By using the default configuration you have the basics to start playing with clustering: however you should consider tuning your Cache with a custom cluster configuration. The all.xml sample configuration file (which can be found in the /etc/config-samples dir) contains some templates. For example:

<namedCache name="distributedCache">

      <clustering mode="distribution">
         <sync/>
 
         <hash numOwners="2" rehashWait="120000" rehashRpcTimeout="600000"/>
         <l1 enabled="true" lifespan="600000"/>
      </clustering>
</namedCache>

Here we have defined a custom Cache named “distributedCache” which is targeted for a clustered environment. Data is distributed among cluster members using a synchronous mode (See element <sync/>).

One interesting configuration parameter is “numOwners” which states the number of owners for each key.  The larger this number is, the safer your data will be, but the slower the cluster will be.

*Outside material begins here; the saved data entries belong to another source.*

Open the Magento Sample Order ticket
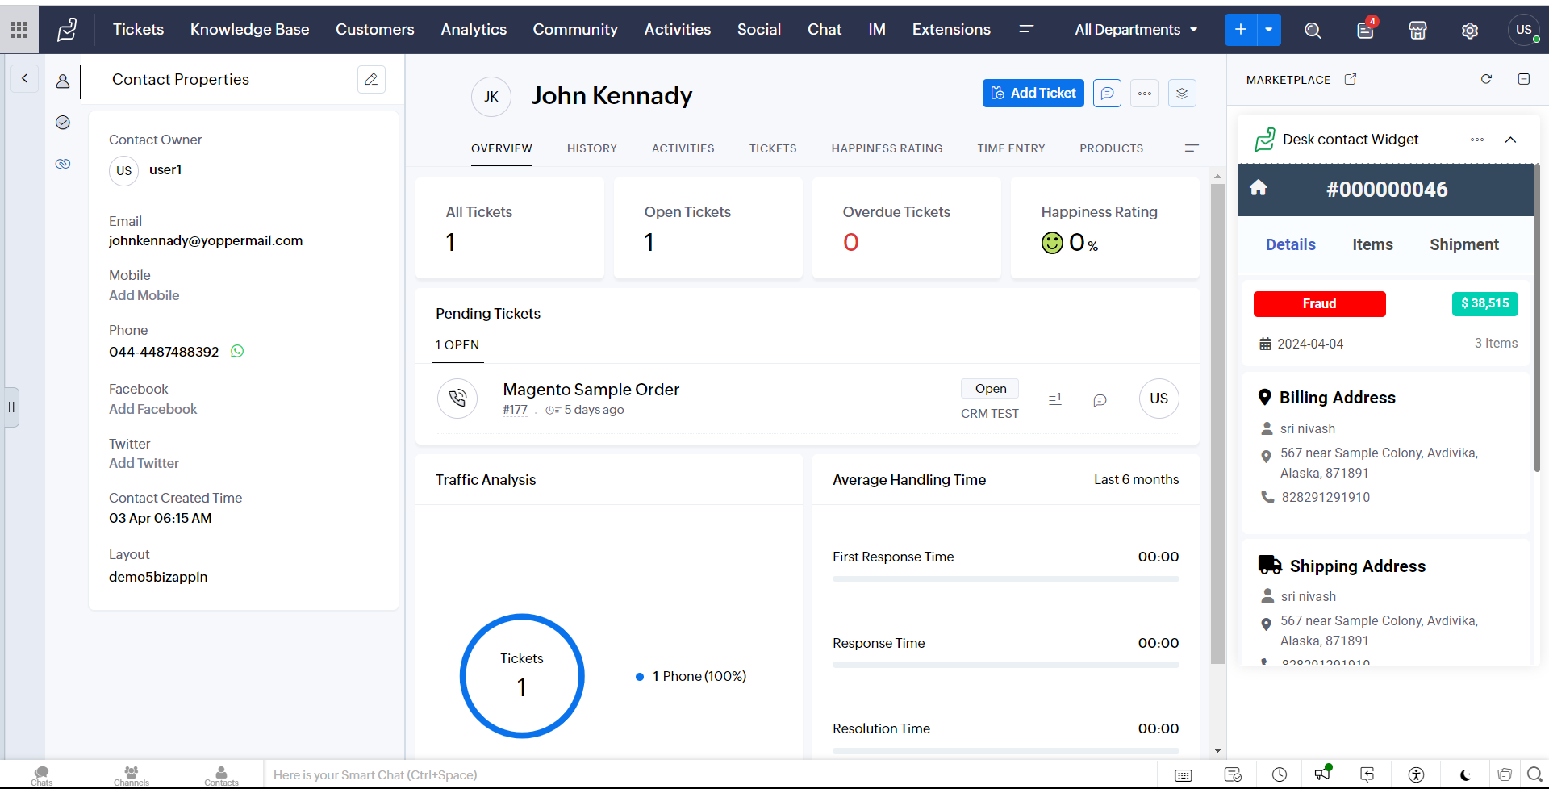Screen dimensions: 1549x789 point(591,390)
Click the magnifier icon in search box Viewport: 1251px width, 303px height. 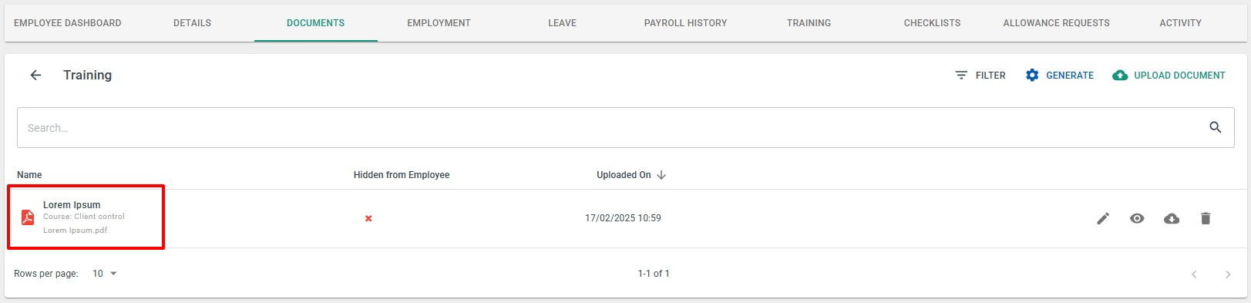tap(1216, 127)
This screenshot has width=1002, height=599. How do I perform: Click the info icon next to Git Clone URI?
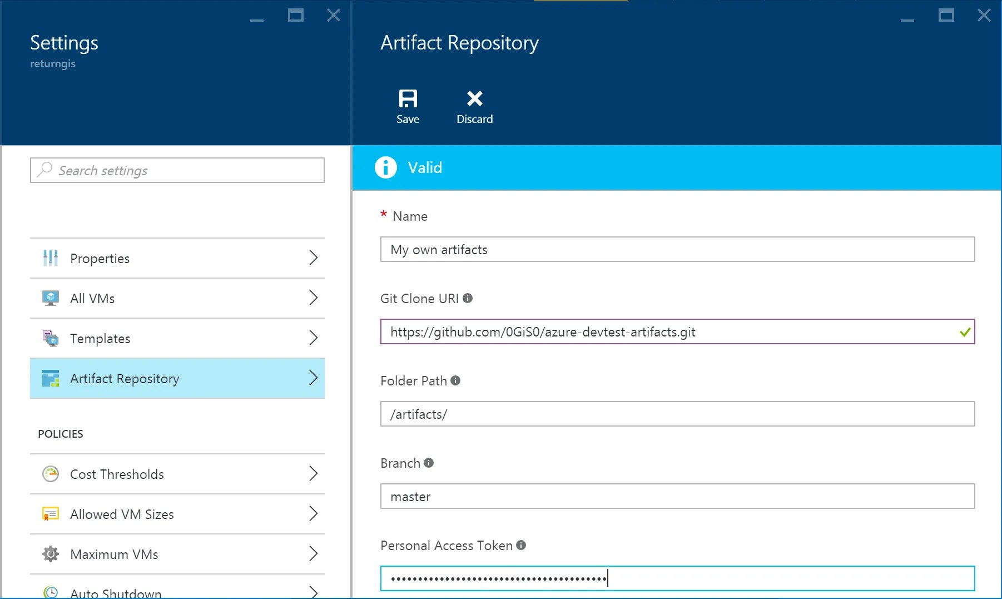(x=468, y=298)
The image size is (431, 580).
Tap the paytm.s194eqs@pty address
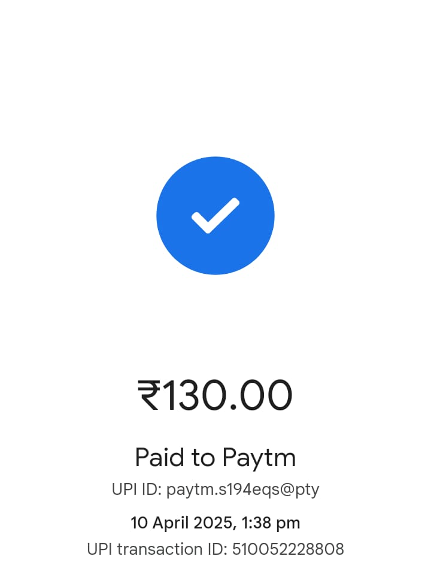coord(243,491)
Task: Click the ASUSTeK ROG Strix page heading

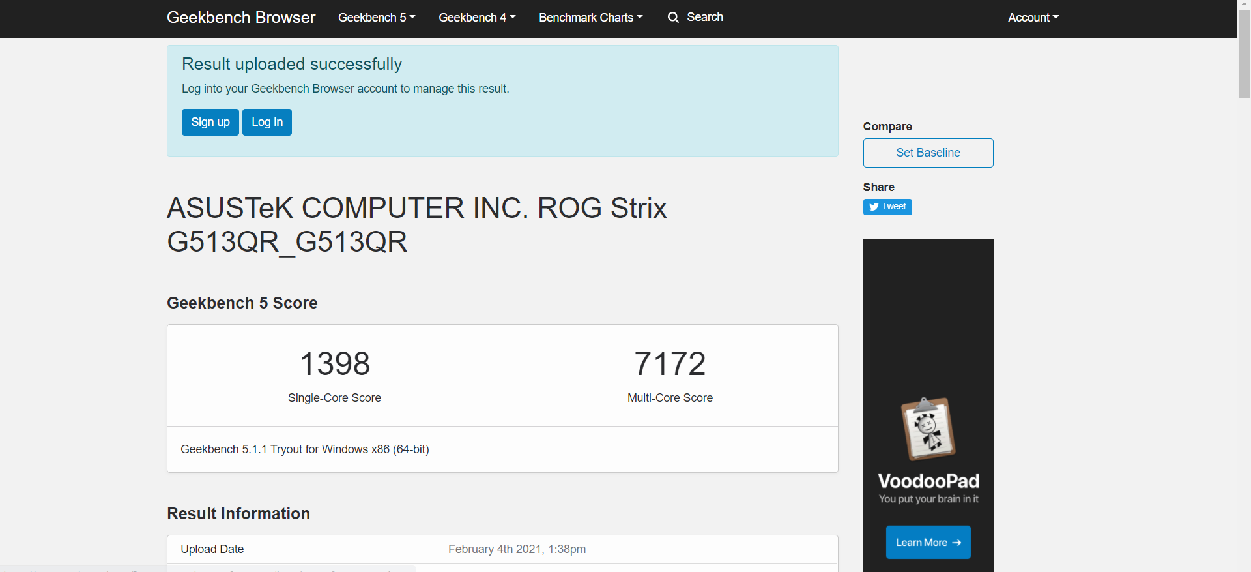Action: pos(417,225)
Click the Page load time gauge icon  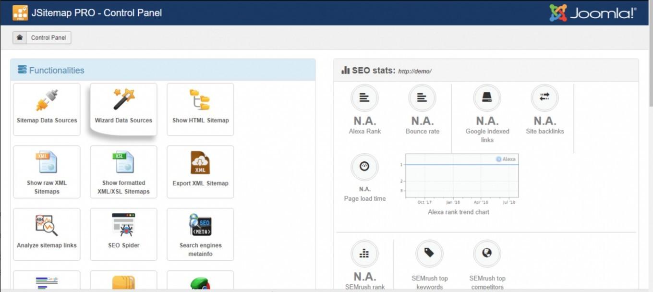tap(364, 167)
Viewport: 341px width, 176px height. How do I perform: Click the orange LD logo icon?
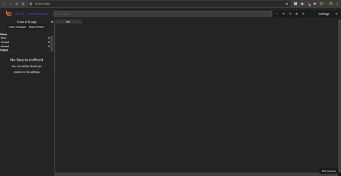pos(8,14)
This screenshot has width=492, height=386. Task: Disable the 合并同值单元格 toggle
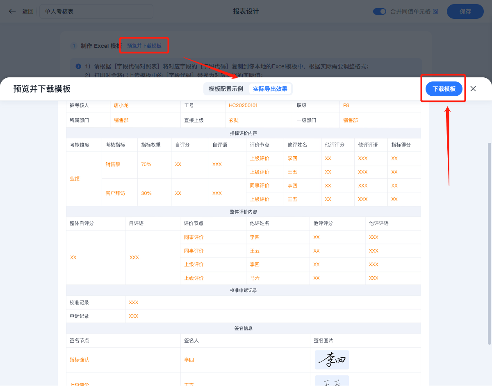tap(379, 11)
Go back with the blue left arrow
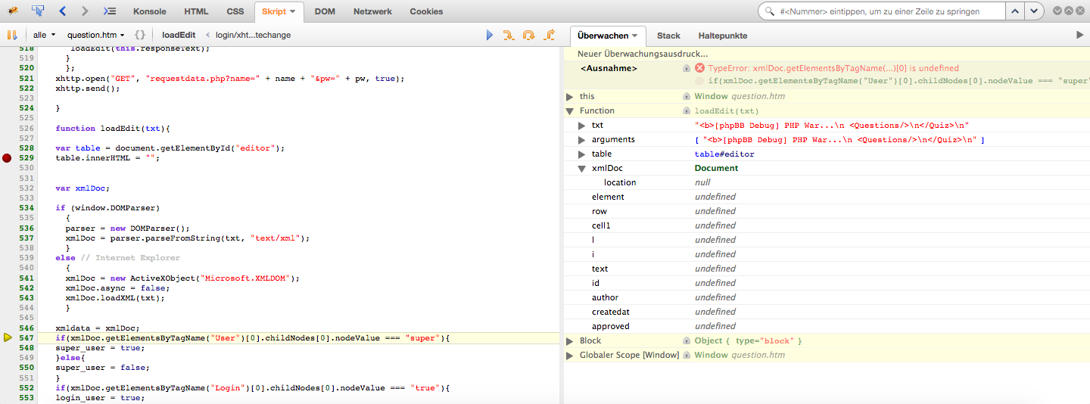 62,11
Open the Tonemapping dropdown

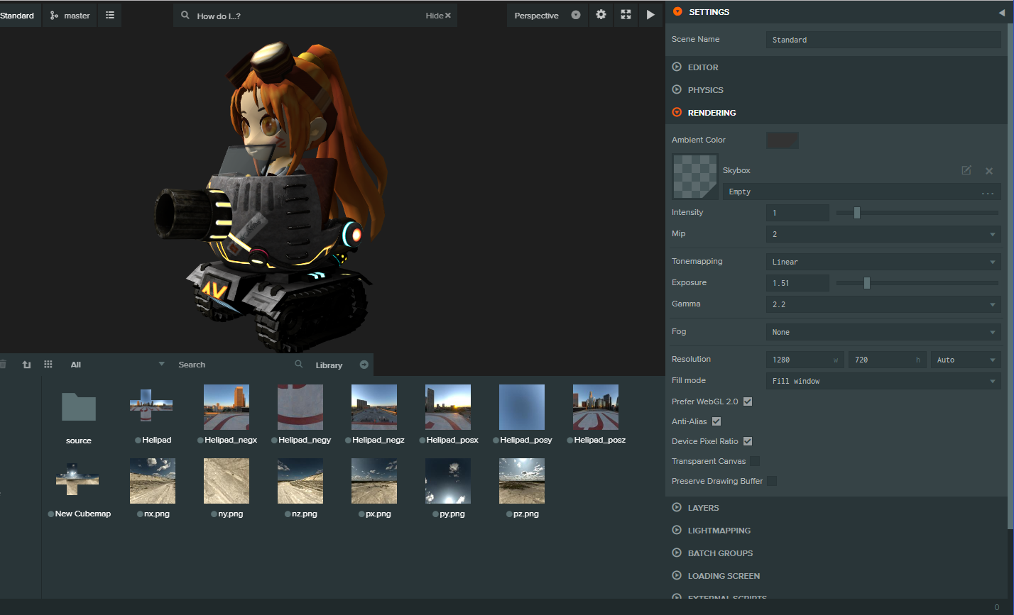click(x=883, y=262)
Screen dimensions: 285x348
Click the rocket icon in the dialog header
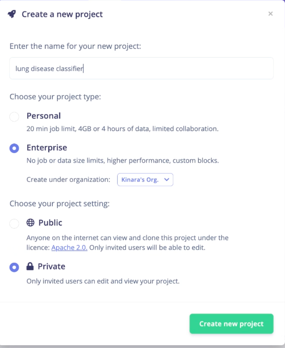[x=12, y=14]
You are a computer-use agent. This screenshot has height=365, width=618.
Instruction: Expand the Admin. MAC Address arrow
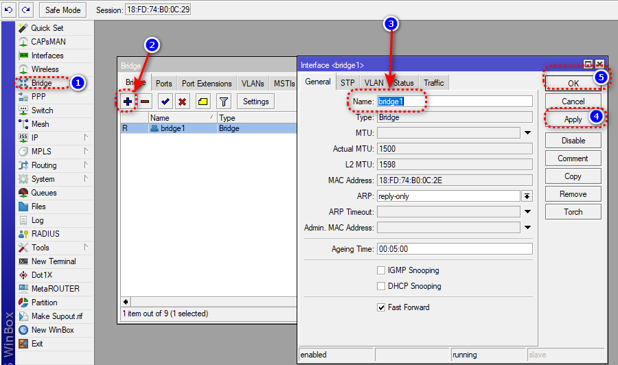pyautogui.click(x=527, y=228)
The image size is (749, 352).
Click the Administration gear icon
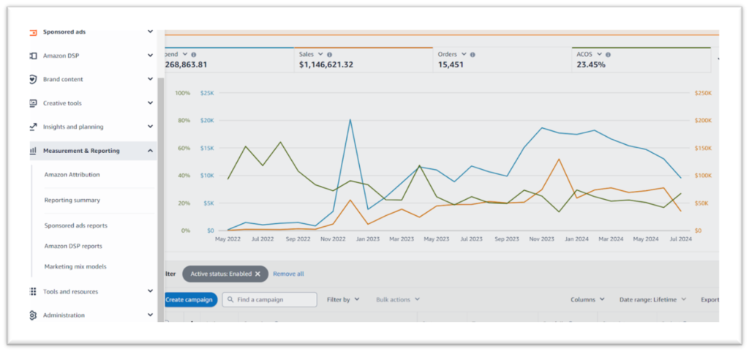coord(33,315)
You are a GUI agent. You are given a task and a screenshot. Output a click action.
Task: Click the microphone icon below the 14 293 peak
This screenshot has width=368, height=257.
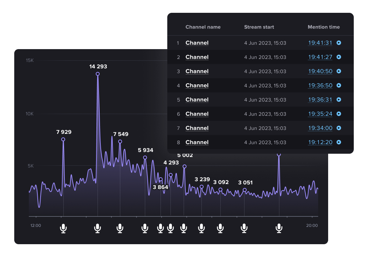coord(97,228)
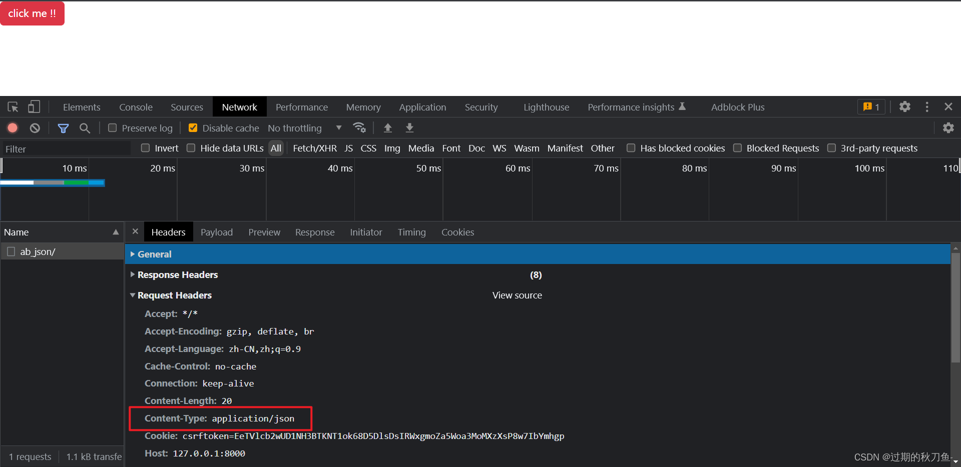Import HAR file with upload arrow

[x=387, y=128]
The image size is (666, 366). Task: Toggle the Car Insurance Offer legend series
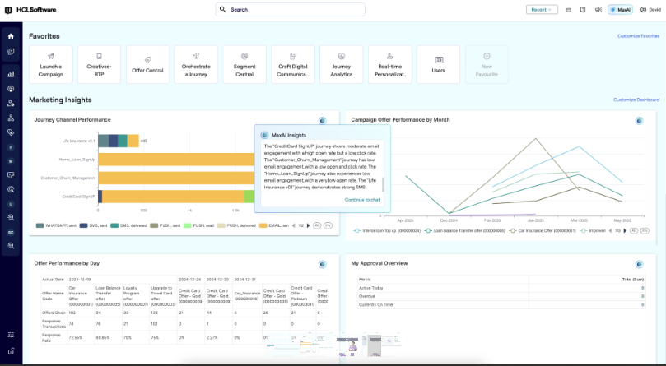click(x=533, y=231)
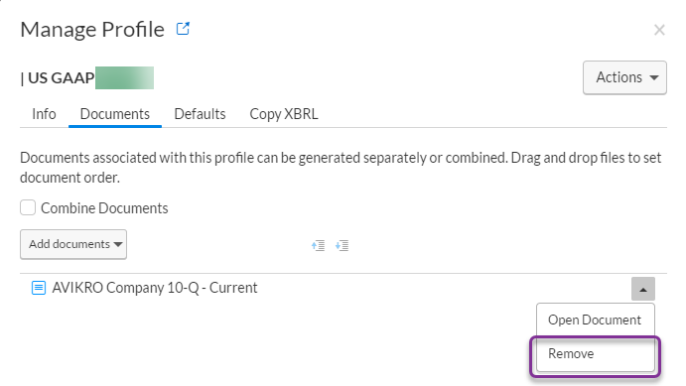Screen dimensions: 686x386
Task: Enable the Combine Documents checkbox
Action: (x=28, y=207)
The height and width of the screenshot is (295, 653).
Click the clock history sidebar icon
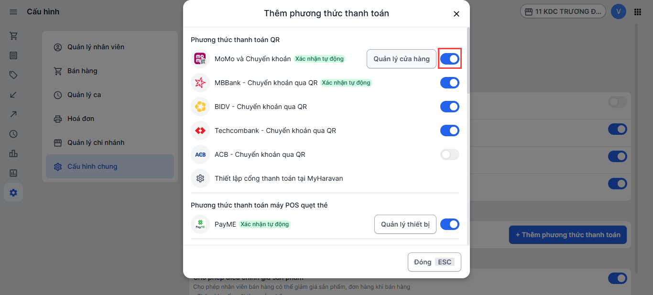[13, 134]
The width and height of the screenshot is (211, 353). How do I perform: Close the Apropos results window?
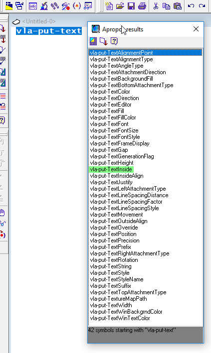196,29
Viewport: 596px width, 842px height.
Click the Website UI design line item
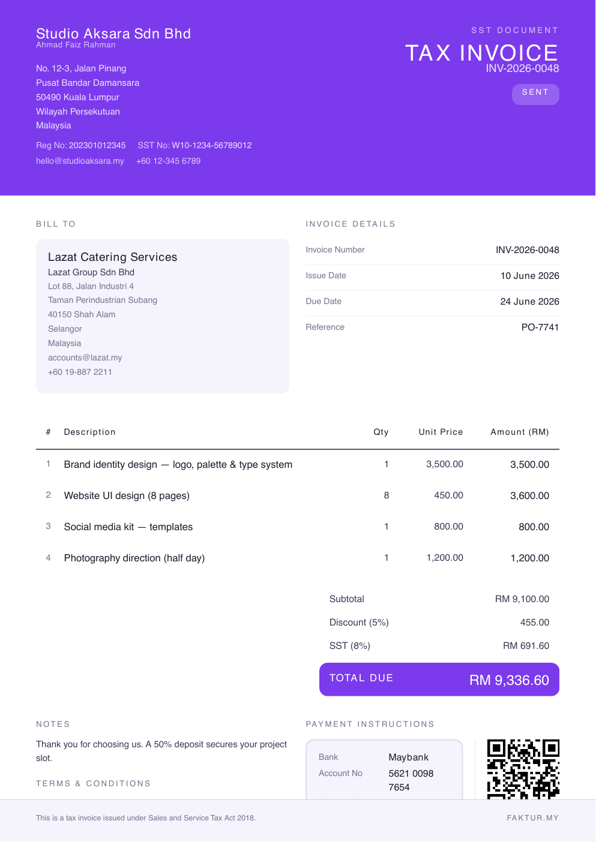tap(298, 496)
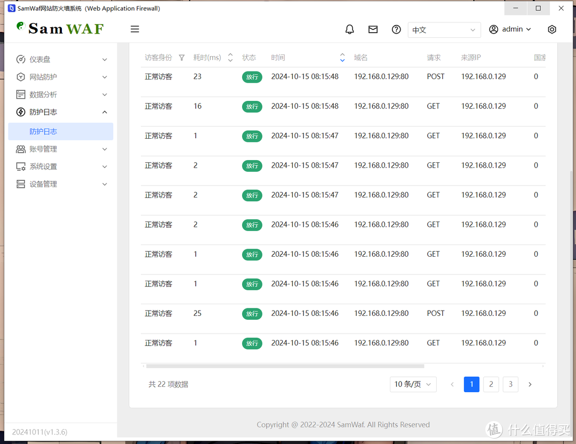Image resolution: width=576 pixels, height=444 pixels.
Task: Click the SamWAF logo
Action: point(59,28)
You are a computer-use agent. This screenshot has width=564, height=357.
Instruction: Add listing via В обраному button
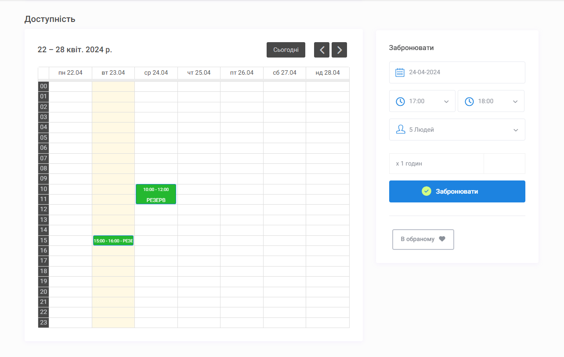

In our sample configuration, we have defined to replicate the keys on two nodes of the cluster, so in an hypotetical 4 cluster nodes we would have the following Cache:
infinispan jboss cache tutorial

The last element in the configuration refers to the L1 cache also known as near cache.
An L1 cache is a distributed cache which is held locally to prevent unnecessary remote fetching of entries. Caches with L1 enabled will consult the L1 cache before fetching an entry from a remote cache. 
By default, entries in L1 have a lifespan of 60,000 milliseconds (though you can configure how long L1 entries are cached for).  L1 entries are also invalidated when the entry is changed elsewhere in the cluster so you are sure you don’t have stale entries cached in L1.